* WHAT THE TASK REQUIRES *
Will you write out all the entries below exactly?

* Stored items from a collection *
▬▬▬▬▬▬▬▬▬▬
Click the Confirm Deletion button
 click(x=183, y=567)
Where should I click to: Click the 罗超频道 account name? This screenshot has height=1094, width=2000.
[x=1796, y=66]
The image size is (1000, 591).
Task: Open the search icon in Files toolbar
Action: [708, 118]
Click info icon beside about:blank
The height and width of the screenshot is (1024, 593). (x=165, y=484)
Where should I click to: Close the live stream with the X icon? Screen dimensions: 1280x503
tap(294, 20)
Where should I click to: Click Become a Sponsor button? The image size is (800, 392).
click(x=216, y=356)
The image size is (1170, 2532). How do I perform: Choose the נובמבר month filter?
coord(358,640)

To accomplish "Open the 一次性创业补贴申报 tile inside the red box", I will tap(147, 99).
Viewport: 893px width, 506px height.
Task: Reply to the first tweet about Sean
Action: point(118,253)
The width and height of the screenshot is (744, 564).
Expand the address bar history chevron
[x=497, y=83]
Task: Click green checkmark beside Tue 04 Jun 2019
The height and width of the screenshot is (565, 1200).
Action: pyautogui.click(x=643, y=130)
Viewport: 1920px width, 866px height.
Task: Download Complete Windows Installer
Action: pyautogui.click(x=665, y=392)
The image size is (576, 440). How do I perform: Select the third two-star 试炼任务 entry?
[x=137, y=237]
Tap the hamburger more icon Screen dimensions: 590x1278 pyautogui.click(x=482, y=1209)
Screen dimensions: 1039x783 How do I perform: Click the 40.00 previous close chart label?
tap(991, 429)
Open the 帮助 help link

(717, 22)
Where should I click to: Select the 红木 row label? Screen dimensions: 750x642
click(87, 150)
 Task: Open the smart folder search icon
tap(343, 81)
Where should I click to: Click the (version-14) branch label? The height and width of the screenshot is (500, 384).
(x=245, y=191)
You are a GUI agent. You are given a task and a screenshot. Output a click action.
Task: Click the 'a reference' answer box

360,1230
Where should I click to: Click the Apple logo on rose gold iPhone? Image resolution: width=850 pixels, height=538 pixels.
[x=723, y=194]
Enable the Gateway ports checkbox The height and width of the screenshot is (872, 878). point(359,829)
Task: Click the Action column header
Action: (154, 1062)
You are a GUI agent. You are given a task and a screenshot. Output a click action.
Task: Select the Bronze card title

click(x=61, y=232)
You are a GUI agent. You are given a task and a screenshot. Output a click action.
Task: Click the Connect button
▬▬▬▬▬▬▬▬▬▬
* SOLUTION FOR THIS TASK *
Click the Confirm Deletion button
 click(x=183, y=567)
Where should I click to: Click the 罗超频道 account name? This screenshot has height=1094, width=2000.
[x=1796, y=66]
The image size is (1000, 591).
Task: Open the search icon in Files toolbar
Action: [708, 118]
Click info icon beside about:blank
The height and width of the screenshot is (1024, 593). (x=165, y=484)
Where should I click to: Close the live stream with the X icon? Screen dimensions: 1280x503
tap(294, 20)
Where should I click to: Click Become a Sponsor button? The image size is (800, 392).
click(x=216, y=356)
The image size is (1170, 2532). How do I perform: Choose the נובמבר month filter?
coord(358,640)

To accomplish "Open the 一次性创业补贴申报 tile inside the red box", I will tap(147, 99).
Viewport: 893px width, 506px height.
Task: Reply to the first tweet about Sean
Action: point(118,253)
The width and height of the screenshot is (744, 564).
Expand the address bar history chevron
[x=497, y=83]
Task: Click green checkmark beside Tue 04 Jun 2019
The height and width of the screenshot is (565, 1200).
Action: pyautogui.click(x=643, y=130)
Viewport: 1920px width, 866px height.
Task: Download Complete Windows Installer
Action: pyautogui.click(x=665, y=392)
The image size is (576, 440). How do I perform: Select the third two-star 试炼任务 entry?
[x=137, y=237]
Tap the hamburger more icon Screen dimensions: 590x1278 pyautogui.click(x=482, y=1209)
Screen dimensions: 1039x783 How do I perform: Click the 40.00 previous close chart label?
tap(991, 429)
Open the 帮助 help link

(717, 22)
Where should I click to: Select the 红木 row label? Screen dimensions: 750x642
click(87, 150)
 Task: Open the smart folder search icon
tap(343, 81)
Where should I click to: Click the (version-14) branch label? The height and width of the screenshot is (500, 384).
(x=245, y=191)
You are a GUI agent. You are given a task and a screenshot. Output a click action.
Task: Click the 'a reference' answer box

360,1230
Where should I click to: Click the Apple logo on rose gold iPhone? Image resolution: width=850 pixels, height=538 pixels.
[x=723, y=194]
Enable the Gateway ports checkbox The height and width of the screenshot is (872, 878). point(359,829)
Task: Click the Action column header
Action: (154, 1062)
You are a GUI agent. You are given a task and a screenshot. Output a click action.
Task: Select the Bronze card title

click(x=61, y=232)
You are a GUI agent. You are given a task and a screenshot. Output a click action.
Task: Click the Connect button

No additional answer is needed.